July 2: Conductor: Charles Barker, Julie Kent as Odette-Odile, Julio Bocca as Prince Siegfried, Georgina Parkinson as The Queen Mother, Kirk Peterson as Wolfgang, Herman Cornejo as Benno, the prince's friend, Jared Matthew and Carlos Acosta as von Rothbart, Xiomara Reyes, Yuriko Kajiya, and Herman Cornejo as Pas de Trois, Karin Ellis-Wentz, Sarah Lane, Anne Milewski, and Maria Riccetto as Cygnettes, Veronica Part and Carmen Corella as Two Swans, Kirk Peterson as Master of Ceremonies, Zhong-Jing Fang as The Hungarian Princess, Luciana Paris as The Spanish Princess, Anne Milewski as The Italian Princess, Laura Hidalgo as The Polish Princess, Anna Liceica and Alexei Agoudine as Czardas, Maria Bystrova, Vitali Krauchenka, Sarawanee Tanatanit, and Eric Underwood as Spanish Dance, Danny Tidwell and Grant DeLong as Neapolitan, and the Company as The Aristocrats, The Peasants, Swans, Czardas, and Mazurka.

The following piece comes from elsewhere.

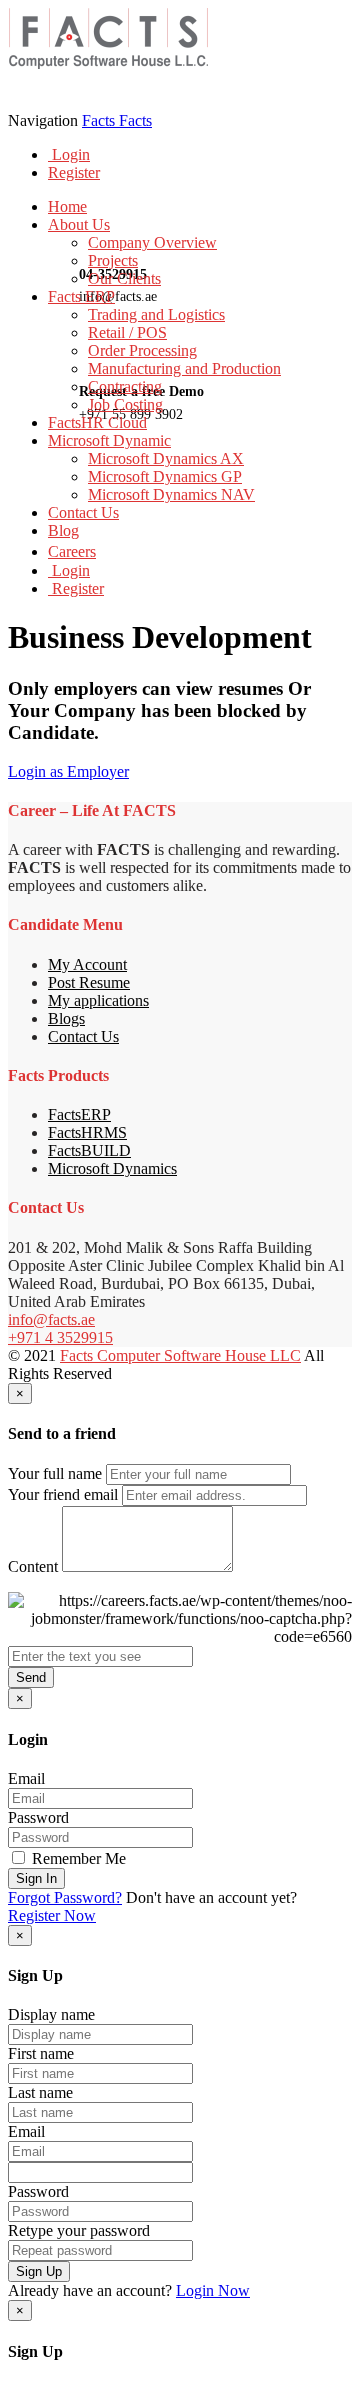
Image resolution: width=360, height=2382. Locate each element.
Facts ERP (81, 296)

July 8: Conductor: Ormsby Wilkins, Paloma Herrera as Odette-Odile, Carlos Acosta as Prince Siegfried, Georgina Parkinson as The Queen Mother, Victor Barbee as Wolfgang, Sascha Radetsky as Benno, the prince's friend, Eric Underwood and David Hallberg as von Rothbart, Anna Liceica, Maria Riccetto, and Sascha Radetsky as Pas de Trois, Yuriko Kajiya, Marian Butler, Caity Seither, and Ashley Ellis as Cygnettes, Adrienne Schulte and Ilona McHugh as Two Swans, Victor Barbee as Master of Ceremonies, Zhong-Jing Fang as The Hungarian Princess, Luciana Paris as The Spanish Princess, Anne Milewski as The Italian Princess, Laura Hidalgo as The Polish Princess, Jennifer Alexander and Jesus Pastor as Czardas, Maria Bystrova, Roman Zhurbin, Sarawanee Tanatanit, and Julio Bragado-Young as Spanish Dance, Danny Tidwell and Craig Salstein as Neapolitan, and the Company as The Aristocrats, The Peasants, Swans, Czardas, and Mazurka.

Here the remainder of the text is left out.